CG-O-01 depicts a Coast Guard motor lifeboat speeding through rough water as an MH-65 Dolphin helicopter races overhead. The Boston Lighthouse, one of the oldest lighthouses in the country, is seen in the background as a beacon of safety and security. Inscriptions are “U.S. COAST GUARD” and “SEMPER PARATUS,” the Coast Guard motto, meaning “Always Ready.”
CG-O-02 depicts a Marine Protector-class patrol boat on duty with its rescue boat deployed. The Coast Guard emblem is found at the bottom of the design, while the inscription “U.S. COAST GUARD” is arced across the top.
CG-O-03 features one of the Coast Guard’s National Security Cutters on patrol. The Coast Guard emblem is depicted above the bow of the ship. Inscriptions are “U.S. COAST GUARD” and “SEMPER PARATUS.”
CG-O-04A and CG-O-04B depict a U.S. Coast Guard National Security Cutter at full throttle, speeding head-on toward the viewer, conveying the Coast Guard is “Always Ready.” The inscription “SEMPER PARATUS” is arced across the top of the design.
Design 04B includes the additional inscription “U.S. COAST GUARD.”
CG-O-05 features a Coast Guard rescue swimmer racing through rough water toward the viewer. Hovering overhead, the Jayhawk helicopter that lowered the swimmer waits to hoist the survivors. The Coast Guard motto “SEMPER PARATUS” is incused into the bottom of the waves.
CG-O-06 depicts a portrait of Alexander Hamilton, the founder of the U.S. Coast Guard. The Coast Guard emblem is seen on the left. Around the border are inscriptions, including “ALEXANDER HAMILTON” at the base of the portrait, and a quote from his proposal for the Revenue Cutter Service – “A few armed vessels…useful sentinels of the law.”

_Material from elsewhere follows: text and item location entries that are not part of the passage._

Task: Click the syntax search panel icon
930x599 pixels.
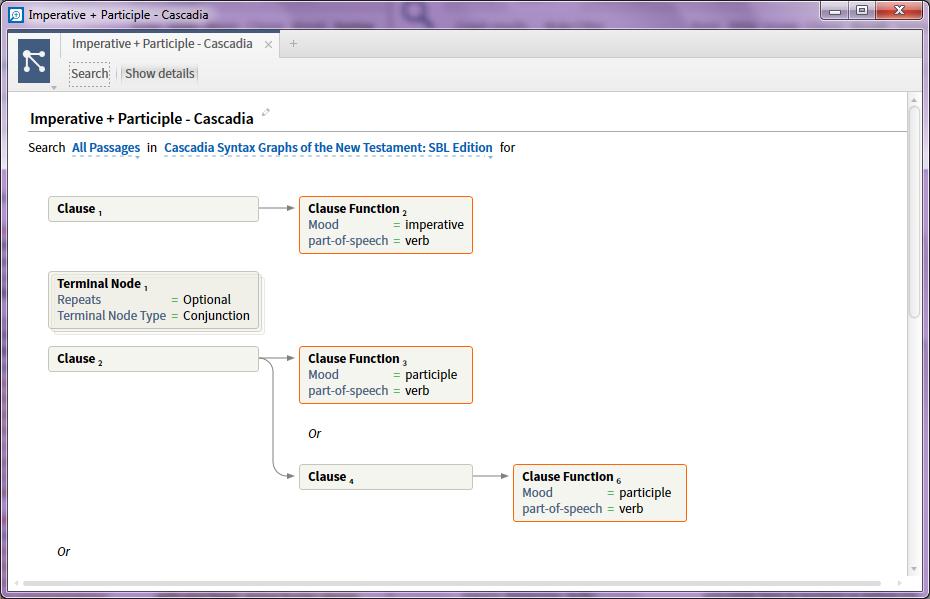Action: click(x=34, y=61)
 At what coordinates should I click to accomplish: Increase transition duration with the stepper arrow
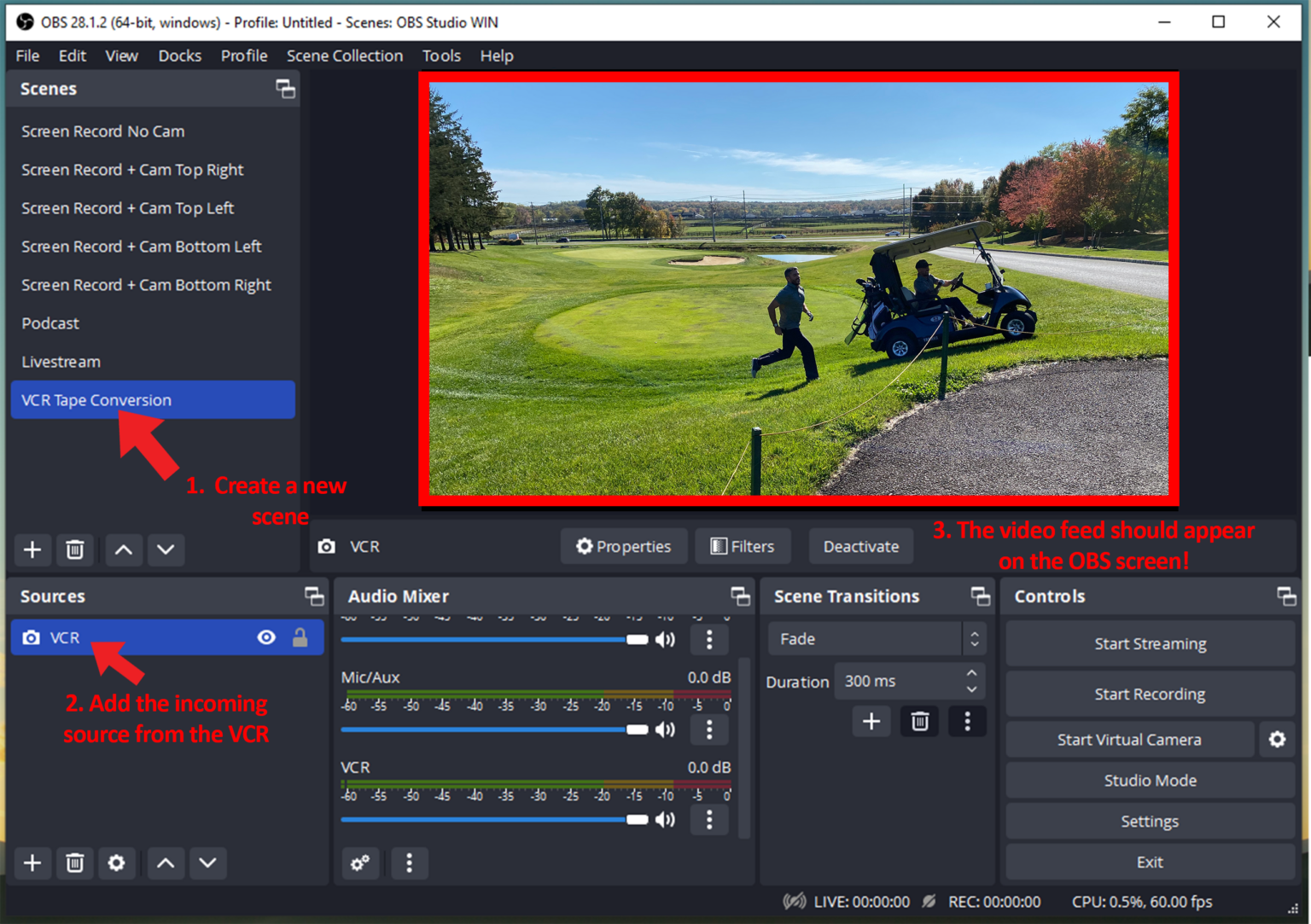click(x=971, y=674)
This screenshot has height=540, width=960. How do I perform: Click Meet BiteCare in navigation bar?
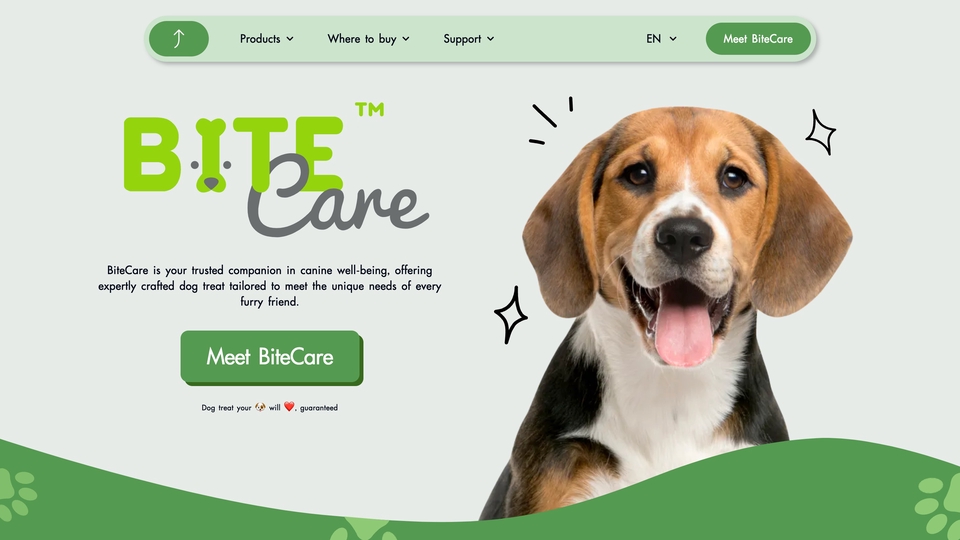click(758, 39)
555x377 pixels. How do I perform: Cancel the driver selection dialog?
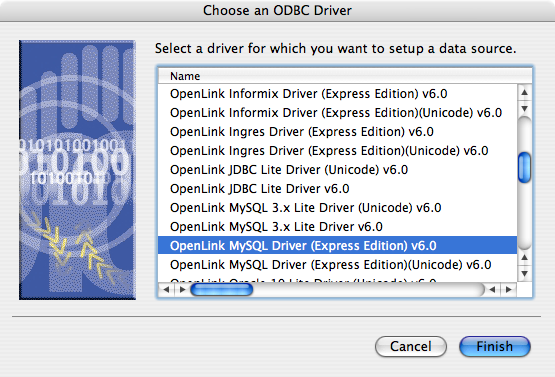[411, 346]
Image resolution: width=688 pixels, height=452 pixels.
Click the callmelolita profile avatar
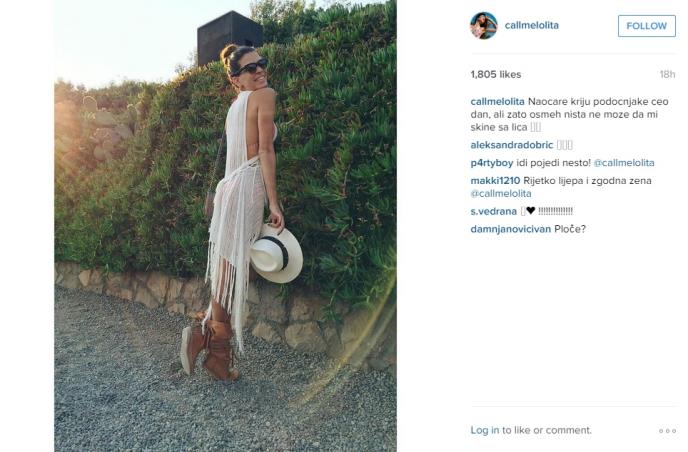(484, 26)
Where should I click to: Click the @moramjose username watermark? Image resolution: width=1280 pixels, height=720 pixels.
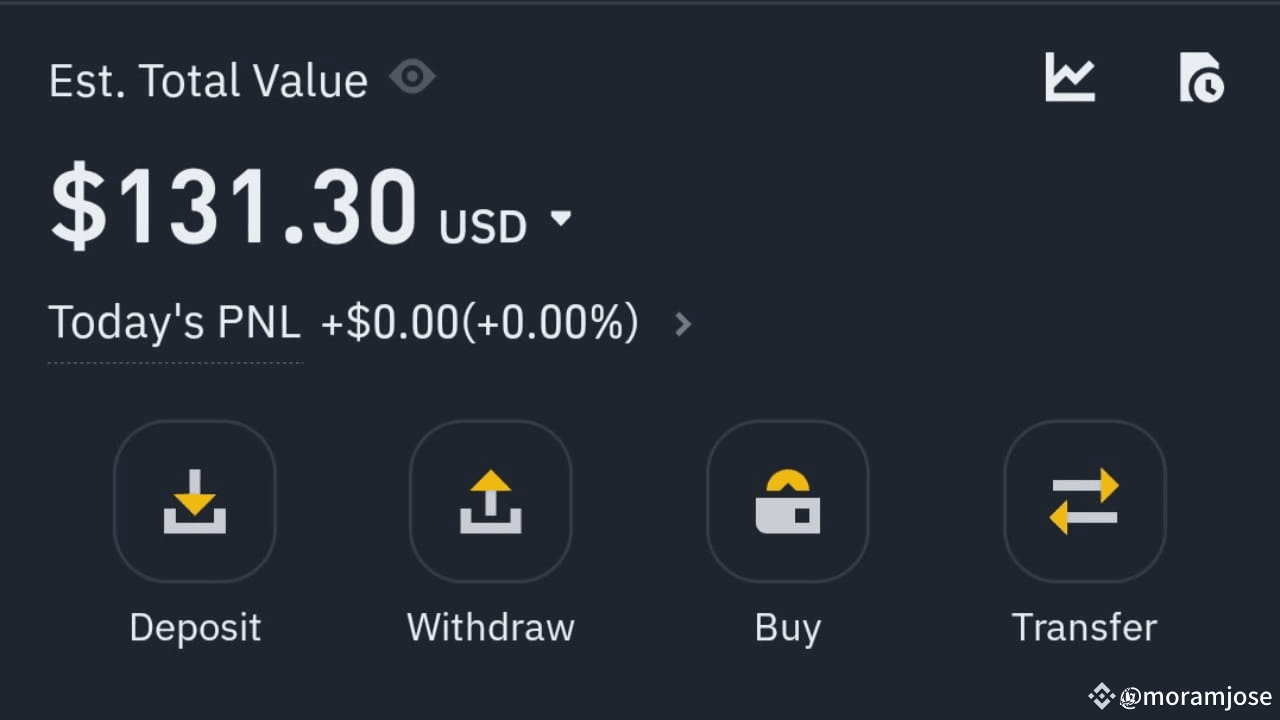click(x=1197, y=697)
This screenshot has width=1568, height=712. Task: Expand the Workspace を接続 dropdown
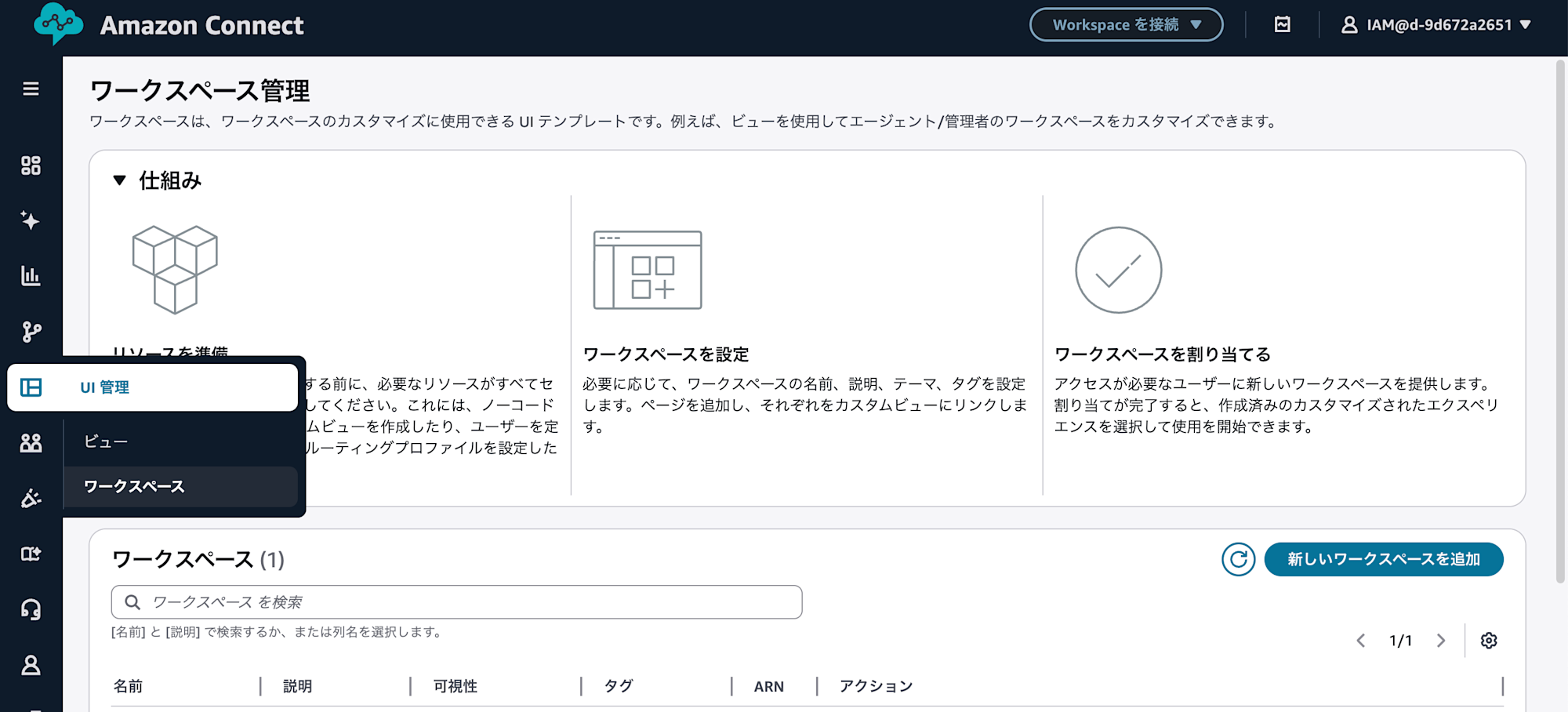[1125, 25]
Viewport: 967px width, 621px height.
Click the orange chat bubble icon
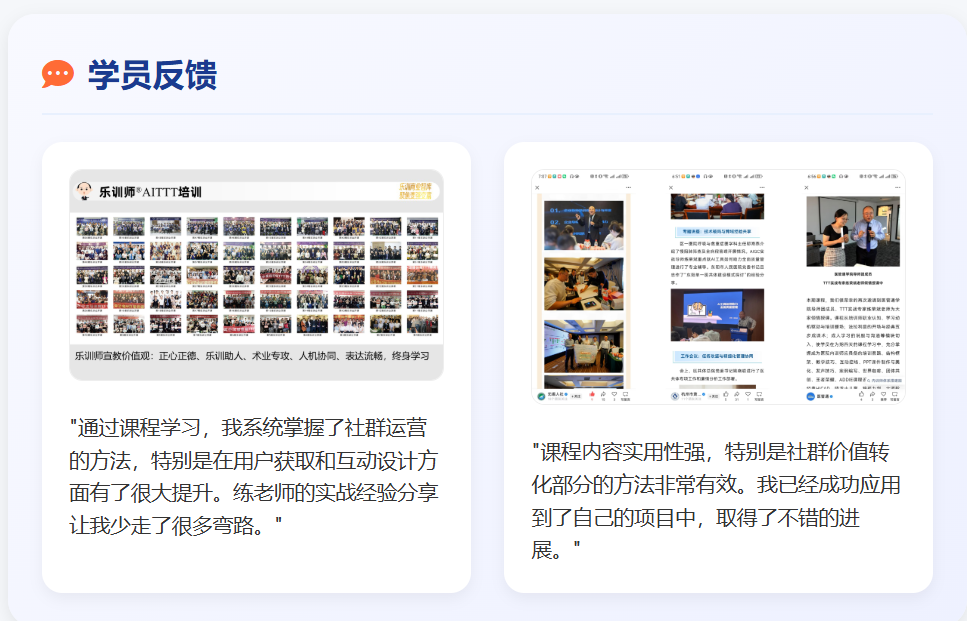[x=57, y=74]
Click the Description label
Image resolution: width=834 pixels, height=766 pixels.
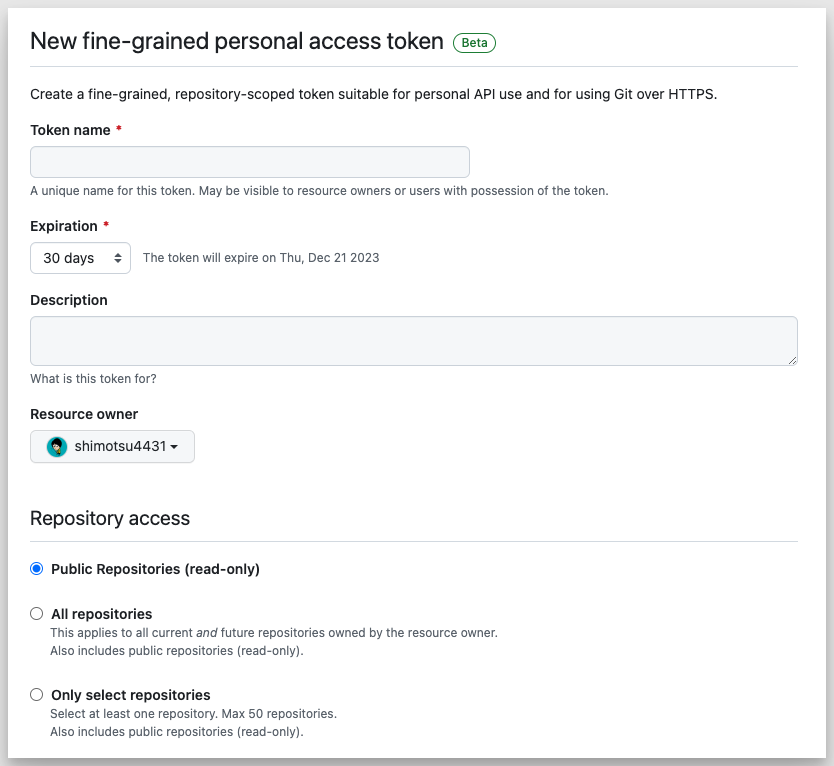point(68,299)
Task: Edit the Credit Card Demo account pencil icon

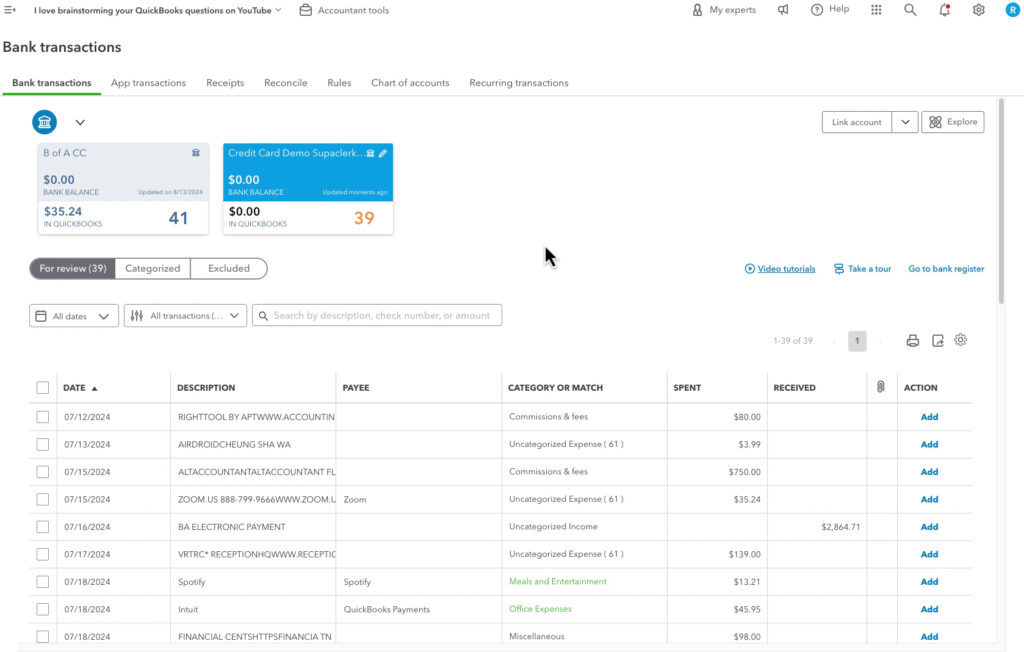Action: (381, 152)
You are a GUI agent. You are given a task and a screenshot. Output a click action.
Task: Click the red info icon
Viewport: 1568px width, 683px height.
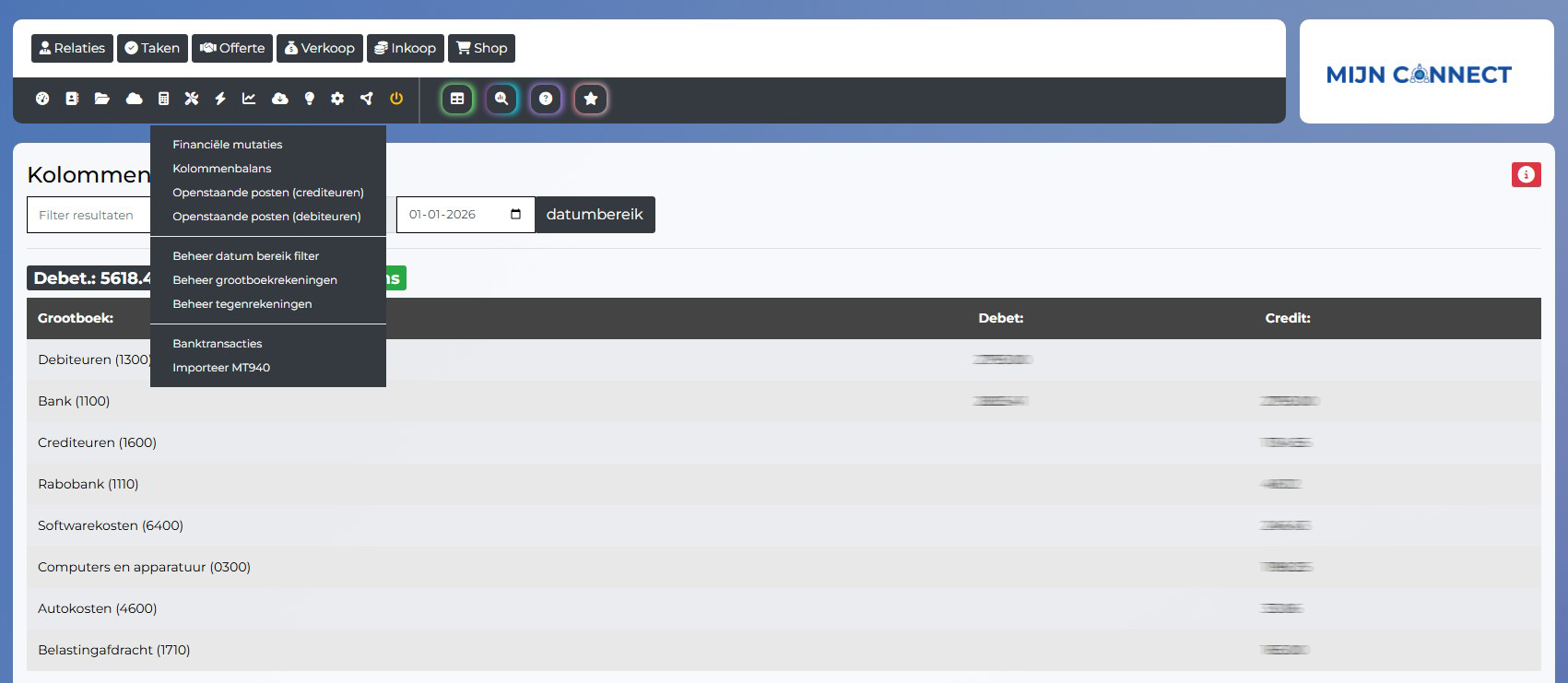point(1526,174)
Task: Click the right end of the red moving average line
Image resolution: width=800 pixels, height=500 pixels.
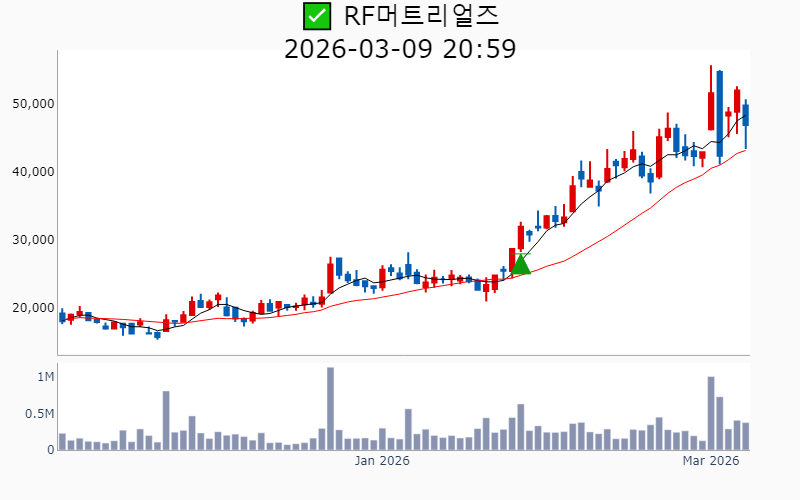Action: [x=745, y=151]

CG-O-07 portrays a Coast Guard Motor Lifeboat battling the waves, while a Coast Guard helicopter flies overhead. The included Inscription is “UNITED STATES COAST GUARD.”
CG-O-10 features the Revenue Cutter Massachusetts, the first cutter to enter active service. In the background is the Boston Lighthouse. The Coast Guard emblem is found at the top of the design, while the inscription “UNITED STATES COAST GUARD” arcs across the bottom.